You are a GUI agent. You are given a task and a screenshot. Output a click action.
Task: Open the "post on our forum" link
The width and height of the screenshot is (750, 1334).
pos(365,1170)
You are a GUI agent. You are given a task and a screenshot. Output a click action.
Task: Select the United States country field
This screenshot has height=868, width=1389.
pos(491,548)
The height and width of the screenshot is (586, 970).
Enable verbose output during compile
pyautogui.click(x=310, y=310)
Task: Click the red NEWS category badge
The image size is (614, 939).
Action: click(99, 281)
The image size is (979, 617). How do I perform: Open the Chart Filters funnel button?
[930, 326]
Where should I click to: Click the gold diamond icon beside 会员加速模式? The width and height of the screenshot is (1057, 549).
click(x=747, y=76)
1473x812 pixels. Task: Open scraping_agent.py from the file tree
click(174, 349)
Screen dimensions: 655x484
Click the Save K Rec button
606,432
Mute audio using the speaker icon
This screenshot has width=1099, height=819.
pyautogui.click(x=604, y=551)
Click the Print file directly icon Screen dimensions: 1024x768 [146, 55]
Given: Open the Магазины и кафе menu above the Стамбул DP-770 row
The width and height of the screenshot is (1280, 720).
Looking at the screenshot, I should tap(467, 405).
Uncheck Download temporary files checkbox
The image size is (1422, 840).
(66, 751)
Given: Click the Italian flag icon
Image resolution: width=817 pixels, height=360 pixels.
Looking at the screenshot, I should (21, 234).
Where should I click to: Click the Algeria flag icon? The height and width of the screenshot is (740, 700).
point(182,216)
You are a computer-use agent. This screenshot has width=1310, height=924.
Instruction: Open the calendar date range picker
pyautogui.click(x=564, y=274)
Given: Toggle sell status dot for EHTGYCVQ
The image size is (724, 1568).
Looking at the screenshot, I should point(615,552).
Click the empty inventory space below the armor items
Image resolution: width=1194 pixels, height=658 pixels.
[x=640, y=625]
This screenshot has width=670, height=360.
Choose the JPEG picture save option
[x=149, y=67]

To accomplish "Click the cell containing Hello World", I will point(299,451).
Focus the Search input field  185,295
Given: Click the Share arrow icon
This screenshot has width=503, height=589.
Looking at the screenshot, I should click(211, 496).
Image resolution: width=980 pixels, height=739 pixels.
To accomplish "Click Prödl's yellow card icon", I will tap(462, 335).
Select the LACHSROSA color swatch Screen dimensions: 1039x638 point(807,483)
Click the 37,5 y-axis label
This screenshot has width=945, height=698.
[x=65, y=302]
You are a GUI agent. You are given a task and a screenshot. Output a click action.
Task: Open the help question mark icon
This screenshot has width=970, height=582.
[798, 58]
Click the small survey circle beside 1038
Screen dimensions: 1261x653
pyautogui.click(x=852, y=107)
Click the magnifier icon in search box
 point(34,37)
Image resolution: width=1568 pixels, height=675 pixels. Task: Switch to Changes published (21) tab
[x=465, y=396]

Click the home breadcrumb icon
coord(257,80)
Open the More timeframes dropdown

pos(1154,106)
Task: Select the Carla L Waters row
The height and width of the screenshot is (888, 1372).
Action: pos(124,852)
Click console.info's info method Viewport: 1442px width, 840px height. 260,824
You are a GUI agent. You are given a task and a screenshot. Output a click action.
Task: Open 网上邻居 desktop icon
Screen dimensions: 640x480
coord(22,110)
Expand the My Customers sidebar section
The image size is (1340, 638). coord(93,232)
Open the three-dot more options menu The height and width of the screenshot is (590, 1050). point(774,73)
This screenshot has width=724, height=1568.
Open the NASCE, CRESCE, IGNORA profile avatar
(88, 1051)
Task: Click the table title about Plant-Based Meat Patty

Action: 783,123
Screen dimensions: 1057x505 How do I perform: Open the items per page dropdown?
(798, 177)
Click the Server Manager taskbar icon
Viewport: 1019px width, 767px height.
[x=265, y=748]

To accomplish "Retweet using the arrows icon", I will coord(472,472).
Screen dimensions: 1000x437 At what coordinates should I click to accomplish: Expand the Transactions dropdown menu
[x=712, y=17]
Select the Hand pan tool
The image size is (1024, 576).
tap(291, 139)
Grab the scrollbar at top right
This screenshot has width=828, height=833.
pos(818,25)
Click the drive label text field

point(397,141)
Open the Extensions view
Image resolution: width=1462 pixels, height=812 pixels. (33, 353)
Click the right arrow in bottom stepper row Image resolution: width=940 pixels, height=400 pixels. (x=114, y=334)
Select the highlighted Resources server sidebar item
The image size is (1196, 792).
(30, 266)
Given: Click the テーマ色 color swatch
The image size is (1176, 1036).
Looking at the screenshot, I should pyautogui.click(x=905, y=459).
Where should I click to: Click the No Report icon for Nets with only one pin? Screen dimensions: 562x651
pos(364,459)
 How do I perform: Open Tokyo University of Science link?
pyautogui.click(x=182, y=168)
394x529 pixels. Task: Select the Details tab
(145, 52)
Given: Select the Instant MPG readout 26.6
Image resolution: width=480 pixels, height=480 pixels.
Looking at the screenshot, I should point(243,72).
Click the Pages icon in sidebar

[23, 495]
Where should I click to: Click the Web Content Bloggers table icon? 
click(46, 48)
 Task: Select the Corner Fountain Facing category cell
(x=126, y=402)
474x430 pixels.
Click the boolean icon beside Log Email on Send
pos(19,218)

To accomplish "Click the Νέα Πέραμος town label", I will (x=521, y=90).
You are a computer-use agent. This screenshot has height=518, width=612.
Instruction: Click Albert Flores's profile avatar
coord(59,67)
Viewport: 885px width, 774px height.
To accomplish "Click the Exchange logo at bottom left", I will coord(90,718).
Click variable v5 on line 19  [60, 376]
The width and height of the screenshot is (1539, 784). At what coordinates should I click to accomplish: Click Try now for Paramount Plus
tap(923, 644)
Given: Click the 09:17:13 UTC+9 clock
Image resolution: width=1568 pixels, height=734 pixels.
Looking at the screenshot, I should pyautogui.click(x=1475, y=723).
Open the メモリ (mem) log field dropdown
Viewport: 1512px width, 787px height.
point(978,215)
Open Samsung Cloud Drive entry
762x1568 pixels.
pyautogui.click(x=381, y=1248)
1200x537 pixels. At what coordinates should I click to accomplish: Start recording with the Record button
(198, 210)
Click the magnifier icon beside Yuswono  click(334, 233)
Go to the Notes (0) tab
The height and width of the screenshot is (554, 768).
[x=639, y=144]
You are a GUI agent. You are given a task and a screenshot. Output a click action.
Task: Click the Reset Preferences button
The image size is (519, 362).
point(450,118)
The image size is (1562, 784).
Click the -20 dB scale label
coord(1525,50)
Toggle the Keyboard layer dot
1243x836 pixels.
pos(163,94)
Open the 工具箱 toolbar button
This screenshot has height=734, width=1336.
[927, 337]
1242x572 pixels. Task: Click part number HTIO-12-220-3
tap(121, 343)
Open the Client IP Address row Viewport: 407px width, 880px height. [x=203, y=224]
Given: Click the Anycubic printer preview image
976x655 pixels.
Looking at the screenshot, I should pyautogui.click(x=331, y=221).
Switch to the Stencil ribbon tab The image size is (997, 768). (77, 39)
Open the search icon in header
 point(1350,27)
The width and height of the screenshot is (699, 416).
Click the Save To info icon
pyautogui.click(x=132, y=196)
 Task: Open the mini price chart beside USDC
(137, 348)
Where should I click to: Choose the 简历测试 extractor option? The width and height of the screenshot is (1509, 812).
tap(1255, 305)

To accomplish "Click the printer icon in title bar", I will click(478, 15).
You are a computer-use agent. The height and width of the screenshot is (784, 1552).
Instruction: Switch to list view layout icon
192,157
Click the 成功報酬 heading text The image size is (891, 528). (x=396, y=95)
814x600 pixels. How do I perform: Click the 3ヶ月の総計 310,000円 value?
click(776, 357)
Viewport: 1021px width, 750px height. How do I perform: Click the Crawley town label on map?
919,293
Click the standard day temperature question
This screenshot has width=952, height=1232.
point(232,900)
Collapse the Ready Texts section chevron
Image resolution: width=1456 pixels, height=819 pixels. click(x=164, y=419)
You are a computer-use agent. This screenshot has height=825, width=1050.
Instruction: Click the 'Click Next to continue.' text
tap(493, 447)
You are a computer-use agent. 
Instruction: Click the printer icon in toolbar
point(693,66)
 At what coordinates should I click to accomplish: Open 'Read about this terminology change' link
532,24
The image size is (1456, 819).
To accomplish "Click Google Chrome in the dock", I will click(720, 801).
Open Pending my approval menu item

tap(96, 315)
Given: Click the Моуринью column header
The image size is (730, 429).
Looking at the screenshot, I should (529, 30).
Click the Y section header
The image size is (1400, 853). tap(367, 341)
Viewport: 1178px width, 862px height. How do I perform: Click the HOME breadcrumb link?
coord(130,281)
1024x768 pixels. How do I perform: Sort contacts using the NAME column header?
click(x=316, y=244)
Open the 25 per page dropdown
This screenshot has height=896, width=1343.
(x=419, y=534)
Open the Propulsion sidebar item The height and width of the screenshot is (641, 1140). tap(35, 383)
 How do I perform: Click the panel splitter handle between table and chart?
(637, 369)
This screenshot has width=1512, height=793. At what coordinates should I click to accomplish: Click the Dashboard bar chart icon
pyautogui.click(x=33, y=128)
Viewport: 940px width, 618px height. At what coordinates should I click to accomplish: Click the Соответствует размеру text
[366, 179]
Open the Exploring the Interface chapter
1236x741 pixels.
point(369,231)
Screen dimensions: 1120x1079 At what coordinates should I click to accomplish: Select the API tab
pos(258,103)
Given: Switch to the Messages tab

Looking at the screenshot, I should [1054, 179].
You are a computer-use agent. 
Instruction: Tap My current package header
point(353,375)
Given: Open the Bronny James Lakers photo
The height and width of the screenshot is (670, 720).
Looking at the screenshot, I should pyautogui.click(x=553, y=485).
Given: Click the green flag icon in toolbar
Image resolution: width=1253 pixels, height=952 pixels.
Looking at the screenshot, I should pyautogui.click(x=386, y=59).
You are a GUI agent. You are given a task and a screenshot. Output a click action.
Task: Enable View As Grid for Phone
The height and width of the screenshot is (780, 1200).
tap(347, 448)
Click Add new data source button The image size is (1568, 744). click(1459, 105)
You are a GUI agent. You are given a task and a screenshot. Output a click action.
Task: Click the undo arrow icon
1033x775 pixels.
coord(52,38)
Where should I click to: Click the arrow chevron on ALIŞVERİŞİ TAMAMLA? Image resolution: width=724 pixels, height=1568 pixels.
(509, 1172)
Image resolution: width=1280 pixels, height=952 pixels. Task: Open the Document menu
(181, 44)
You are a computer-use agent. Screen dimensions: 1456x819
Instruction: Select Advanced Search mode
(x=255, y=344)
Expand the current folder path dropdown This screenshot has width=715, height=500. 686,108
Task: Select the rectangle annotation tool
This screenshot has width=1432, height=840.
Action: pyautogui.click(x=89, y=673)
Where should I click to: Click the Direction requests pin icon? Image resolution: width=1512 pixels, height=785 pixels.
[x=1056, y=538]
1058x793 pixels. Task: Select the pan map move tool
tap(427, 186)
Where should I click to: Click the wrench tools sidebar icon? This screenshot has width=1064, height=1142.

**STATED TASK**:
Duplicate, without any alteration, the portion of the records above that opens with the line containing "How do I perform: Click the panel" and closes with the line containing "point(353,375)", including both of those lines.

**CORRECT OUTPUT**:
 How do I perform: Click the panel splitter handle between table and chart?
(637, 369)
This screenshot has width=1512, height=793. At what coordinates should I click to accomplish: Click the Dashboard bar chart icon
pyautogui.click(x=33, y=128)
Viewport: 940px width, 618px height. At what coordinates should I click to accomplish: Click the Соответствует размеру text
[366, 179]
Open the Exploring the Interface chapter
1236x741 pixels.
point(369,231)
Screen dimensions: 1120x1079 At what coordinates should I click to accomplish: Select the API tab
pos(258,103)
Given: Switch to the Messages tab

Looking at the screenshot, I should [1054, 179].
You are a computer-use agent. 
Instruction: Tap My current package header
point(353,375)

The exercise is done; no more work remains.